# tips for plastering



## msher (28 Jan 2010)

have built small cavity block garage (20m2)internally,am going to plaster outside with a scratch course and finish,mainly the mix,dept of scratch course,dept of finish,what type float would be best,mainlyfor back as am just putting scratch coat on front for sealing for a while as am going to put vertical imprint stonework on the front later


----------



## Capt. Beaky (29 Jan 2010)

You should scud (2:1) the dusted down blockwork and scratch it (10mm approx) with a 3:1 mix. After a week or so float it out with a 4:1 coat. Float coat will be roughly 12.5mm thick. Hose down the scratchcoat before laying on the floating. Add waterproofing to the final mix. Try and get the finish as close as possible to the existing house.

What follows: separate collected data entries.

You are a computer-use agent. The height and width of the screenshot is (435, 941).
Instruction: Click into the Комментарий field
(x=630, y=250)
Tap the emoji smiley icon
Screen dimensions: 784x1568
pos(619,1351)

This more than likely will be float finish, sponge finish, nap finish or texture.


----------



## msher (31 Jan 2010)

thanks for reply capt beaky,when you say sponge/nap,do you mean wait for it to go of a bit and then rub it in circles and i have a steel rectangular float and long steel swimming pool floats,will they do or should i buy a wooden float


----------



## jamieg (11 Mar 2010)

imo you should give it 2 scratch coats,putting water prof in each coat as water will soke through cavity blocks.you need to get a plastic float for the finish also a sponge float or a car sponge for napping or smooth finish


----------